Dec 3, 2009
UC Cuts Small Farm Program, Slashes Budgets

The University of California (UC) is shutting down its Small Farm Program, effective Jan. 1.

What’s that going to mean for California’s tens of thousands of small farms?

They’ll still get help from UC, but it won’t be from a single, centralized program.

“Growers probably won’t see a difference,” said Pam Kan-Rice, UC assistant director of news and information outreach.

She described it as more of a restructuring – consolidating administrative duties from several programs – than a closure.

“It sounds like we’re not helping small farms anymore, but that’s not the case,” Kan-Rice said. “We just won’t have a designated program with its own administration.”

Cuts

Thanks to an “unprecedented reduction in state funds,” UC’s Division of Agriculture and Natural Resources (ANR) – which oversees the university’s Cooperative Extension system, Small Farm Program and other agricultural institutions – has cut $9 million out of its annual budget. The cuts were announced by Daniel Dooley, vice president of ANR, who published a handful of letters between August and October describing the division’s restructuring plan.

“Although these cuts are severe, realistically they may not be our last,” he wrote.

Dooley eliminated two high-level administrative positions within ANR, and redistributed their responsibilities. He also closed down several programs and reduced the budgets of others. Besides the Small Farm Program, the Center for Water Resources, the Integrated Hardwood Range Management Program and the California Communities Program will be eliminated. Other programs, including Statewide Integrated Pest Management, the Sustainable Agriculture Research and Education Program, the Agricultural Issues Center and the 4H Statewide Office, have had their budgets slashed by 20 percent.

Many of the responsibilities of the closed programs will be shifted as part of the restructuring plan. For example, the Sustainable Food Systems initiative will take on many of the functions of the Small Farm Program, according to Dooley.

Helping small farmers

The Small Farm Program (SFP) celebrated its 30th anniversary this year. According to its Web site: “For many new farmers, immigrant farmers and small-scale growers, the Small Farm Program’s advisers are the trusted first links to university research in a food system often more conducive to large-scale production.”

USDA defines a “small farm” as a farm with annual revenues of less than $250,000. According to USDA’s 2007 Census, California has 68,536 small farms – about 85 percent of the state total. Not all of those farms get help from SFP, but many do, said Shermain Hardesty, SFP’s director.

SFP is housed in a small office in the ANR building in Davis, Calif. Five people work there: Hardesty, an administrative officer, a communication coordinator, a grant coordinator and an agritourism coordinator. When the closure occurs, Hardesty will be reassigned to another department. The administrative officer was offered another position but opted to retire instead. The three coordinators will lose their jobs, along with a field assistant. SFP’s Web site will be eliminated, Hardesty said.

→ SET PROBLEM A
Render the rows as a Markdown table with the columns No. and Line, starting at the first row and ending after the row that contains "Viewport: 776px width, 319px". Leave out any blank lines.

→ TASK MATERIAL
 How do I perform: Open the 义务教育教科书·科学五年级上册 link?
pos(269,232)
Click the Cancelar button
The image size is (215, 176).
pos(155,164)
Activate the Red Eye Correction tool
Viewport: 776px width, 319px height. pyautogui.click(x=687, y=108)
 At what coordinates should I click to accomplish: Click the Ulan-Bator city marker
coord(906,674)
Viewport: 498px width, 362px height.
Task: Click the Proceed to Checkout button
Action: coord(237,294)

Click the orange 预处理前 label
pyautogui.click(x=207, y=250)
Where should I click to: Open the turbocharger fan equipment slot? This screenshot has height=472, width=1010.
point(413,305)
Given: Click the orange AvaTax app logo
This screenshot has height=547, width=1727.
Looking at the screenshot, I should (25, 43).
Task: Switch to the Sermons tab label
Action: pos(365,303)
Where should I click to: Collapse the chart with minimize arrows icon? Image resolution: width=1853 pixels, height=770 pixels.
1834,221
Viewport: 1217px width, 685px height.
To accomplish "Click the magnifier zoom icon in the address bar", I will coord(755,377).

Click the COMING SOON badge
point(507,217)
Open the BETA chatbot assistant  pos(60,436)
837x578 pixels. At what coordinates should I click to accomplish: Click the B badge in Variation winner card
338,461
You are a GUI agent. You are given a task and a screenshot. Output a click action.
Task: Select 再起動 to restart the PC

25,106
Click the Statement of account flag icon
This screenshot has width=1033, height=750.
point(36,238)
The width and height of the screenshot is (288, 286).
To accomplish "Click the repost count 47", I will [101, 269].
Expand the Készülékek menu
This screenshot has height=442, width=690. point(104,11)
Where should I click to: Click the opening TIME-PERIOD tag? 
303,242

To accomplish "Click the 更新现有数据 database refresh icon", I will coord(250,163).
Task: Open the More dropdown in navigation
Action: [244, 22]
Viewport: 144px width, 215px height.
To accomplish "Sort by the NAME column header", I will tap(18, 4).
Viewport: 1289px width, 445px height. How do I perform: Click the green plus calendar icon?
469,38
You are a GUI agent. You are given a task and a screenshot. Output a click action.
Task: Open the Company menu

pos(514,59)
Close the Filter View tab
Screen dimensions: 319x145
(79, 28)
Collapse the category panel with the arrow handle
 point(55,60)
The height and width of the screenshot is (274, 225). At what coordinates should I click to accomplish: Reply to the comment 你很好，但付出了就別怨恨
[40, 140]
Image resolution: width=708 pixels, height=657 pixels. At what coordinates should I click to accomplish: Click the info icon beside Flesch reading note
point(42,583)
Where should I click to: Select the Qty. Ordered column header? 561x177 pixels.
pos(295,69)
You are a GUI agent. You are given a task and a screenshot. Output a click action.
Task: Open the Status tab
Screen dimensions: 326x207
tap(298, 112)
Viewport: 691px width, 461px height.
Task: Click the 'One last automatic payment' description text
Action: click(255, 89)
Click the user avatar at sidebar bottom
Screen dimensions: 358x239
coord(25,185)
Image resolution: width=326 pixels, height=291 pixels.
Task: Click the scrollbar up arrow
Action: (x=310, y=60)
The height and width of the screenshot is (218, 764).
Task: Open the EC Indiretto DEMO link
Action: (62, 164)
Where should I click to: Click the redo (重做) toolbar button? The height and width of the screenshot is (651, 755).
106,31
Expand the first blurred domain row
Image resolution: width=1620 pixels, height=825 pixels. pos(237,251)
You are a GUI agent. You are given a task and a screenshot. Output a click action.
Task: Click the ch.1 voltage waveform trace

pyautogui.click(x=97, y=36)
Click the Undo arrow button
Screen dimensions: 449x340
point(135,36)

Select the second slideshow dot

→ SET PROBLEM B
According to the article on UC's Small Farm Program cuts, how many small farms did California have in USDA's 2007 Census?

→ TASK ANSWER A
| No. | Line |
|---|---|
| 1 |  How do I perform: Open the 义务教育教科书·科学五年级上册 link? |
| 2 | pos(269,232) |
| 3 | Click the Cancelar button |
| 4 | The image size is (215, 176). |
| 5 | pos(155,164) |
| 6 | Activate the Red Eye Correction tool |
| 7 | Viewport: 776px width, 319px height. pyautogui.click(x=687, y=108) |

→ TASK ANSWER B
68,536, about 85 percent of the state total.